Reputation: 14950
I have the following sql data:
ID Company Name Customer Address 1 City State Zip Date
0108500 AAA Test Mish~Sara Newa Claims Chtiana CO 123 06FE0046
0108500 AAA.Test Mish~Sara Newa Claims Chtiana CO 123 06FE0046
1802600 AAA Test Company Ban, Adj.~Gorge PO Box 83 MouLaurel CA 153 09JS0025
1210600 AAA Test Company Biwel~Brce 97kehst ve Jacn CA 153 04JS0190
AAA Test, AAA.Test and AAA Test Company are considered as one company.
Since their data is messy I'm thinking either to do this:
In this case, the AAA Test and AAA.Test will be AAA Test Company.
If there's no way to do it via sql query, what are your suggestions so that we can clean-up the records? There are almost 1 million records in the database and it's hard to clean it up manually.
Thank you in advance.
Upvotes: 1
Views: 2311
Reputation: 9
You can use SQL query with SOUDEX of DIFFRENCE
For example: SELECT DIFFERENCE ('AAA Test','AAA Test Company')
DIFFERENCE returns 0 - 4 ( 4 = almost the same, 0 - totally diffrent)
See also: https://learn.microsoft.com/en-us/sql/t-sql/functions/difference-transact-sql?view=sql-server-2017
Upvotes: 1
Reputation: 1326
You can do the clean-up in several stages.
Convert everything to upper case, remove punctuation & whitespace, then match on the first 6 to 10 characters (using self join). Assuming your table is called "vendor": add two columns, "status", "dupstr", then update as follows
/** Populate dupstr column for fuzzy match **/
update vendor v
set v.dupstr = left(upper(regex_replace(regex_replace(v.companyname,'.',''),' ','')),6)
;
Add an index on the dupstr
column, then do an update like this to identify "good" records:
/** Mark the good duplicates **/
update vendor v
set v.status = 'keep' --indicate keeper record
where
--dupes to clean up
exists ( select 1 from vendor v1 where v.dupstr = v1.dupstr
and v.id != v1.id )
and
( --keeper has longest name
length(v.companyname) =
( select max(length(v2.companyname)) from vendor v2
where v.dupstr = v2.dupstr
)
or
--keeper has latest record (assuming ID is sequential)
v.id =
( select max(v3.id) from vendor v3
where v.dupstr = v3.dupstr
)
)
group by v.dupstr
;
The above SQL can be refined to add "dupe" status to other records , or you can do a separate update.
Report any remaining partial matches to be reviewed by a human (i.e. dupe records without a keeper record)

- [SOURCE EXCERPT]:
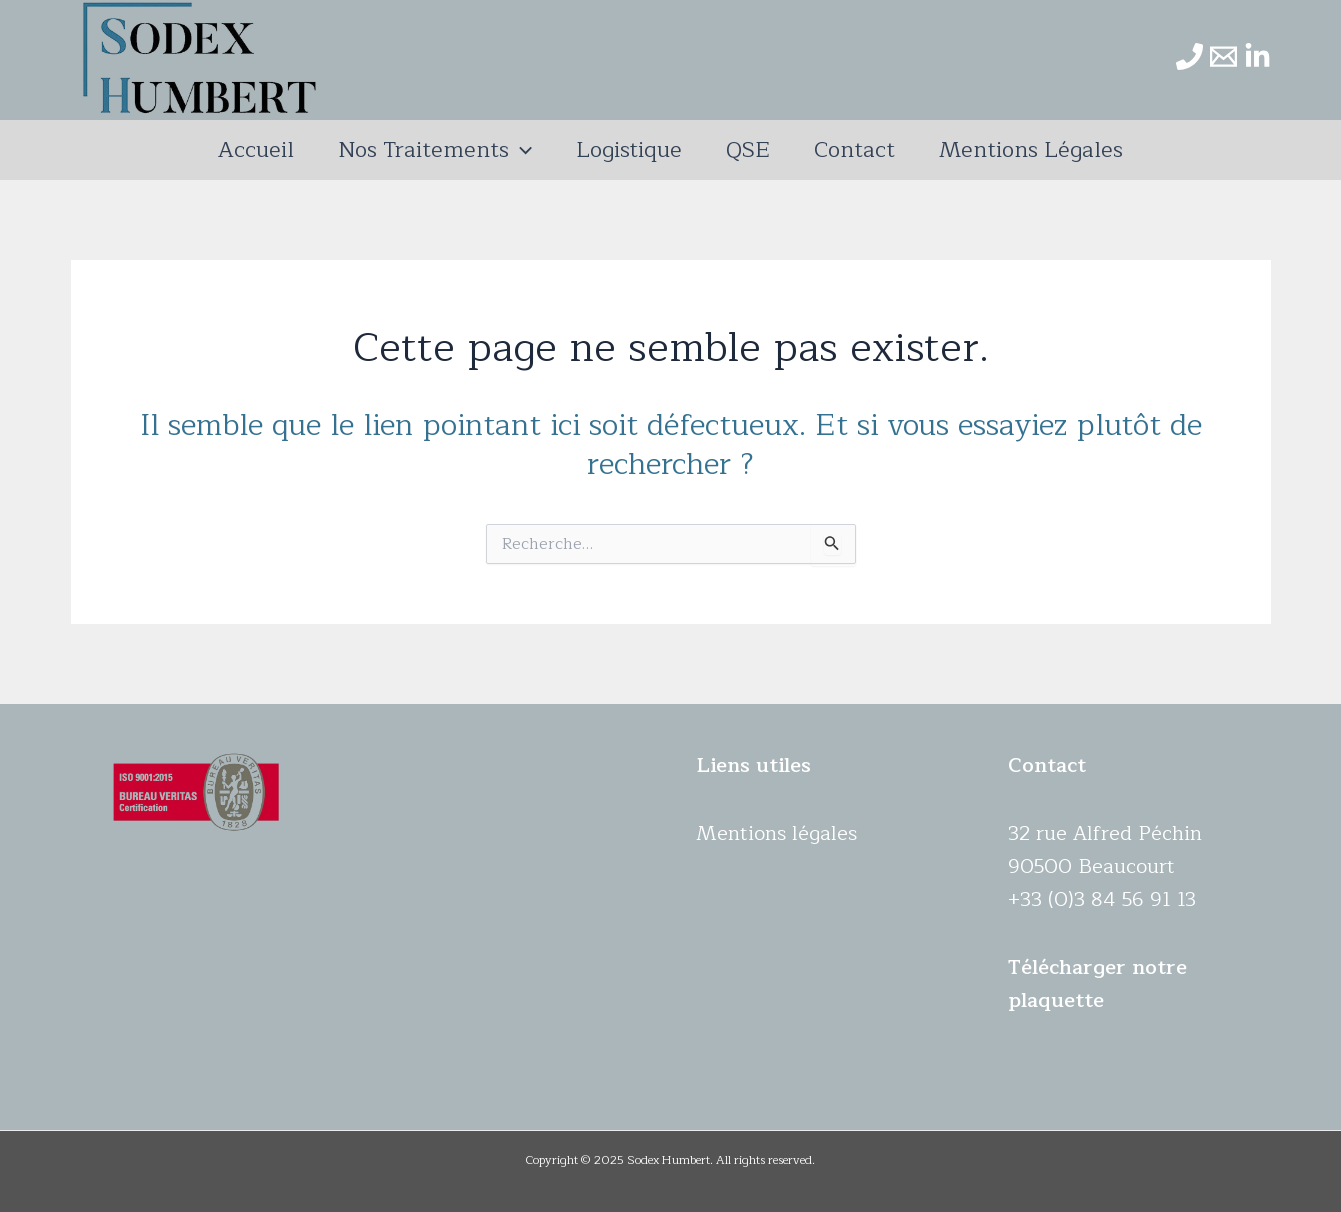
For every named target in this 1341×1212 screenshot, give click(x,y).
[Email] (1223, 56)
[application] (520, 150)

- [EXERCISE SET]:
1. Decide whether each statement agrees with the thread on merging duplicate company names, answering yes or no and quoting the deciding words: (a) The database holds almost one million records. (b) According to the thread, a DIFFERENCE result of 0 means the two strings are almost the same. (c) One reply suggests converting names to upper case and matching on their first 6 to 10 characters.
2. Quote the passage of the thread on merging duplicate company names starting with "Thank you in" and going on through "- totally diffrent)".
Answer using only the thread on merging duplicate company names in SQL.

- [ANSWERS GIVEN]:
1.
(a) Yes: "There are almost 1 million records in the database"
(b) No: "4 = almost the same"
(c) Yes: "Convert everything to upper case, remove punctuation & whitespace, then match on the first 6 to 10 characters"

2.
Thank you in advance.
Upvotes: 1
Views: 2311
Reputation: 9
You can use SQL query with SOUDEX of DIFFRENCE
For example: SELECT DIFFERENCE ('AAA Test','AAA Test Company')
DIFFERENCE returns 0 - 4 ( 4 = almost the same, 0 - totally diffrent)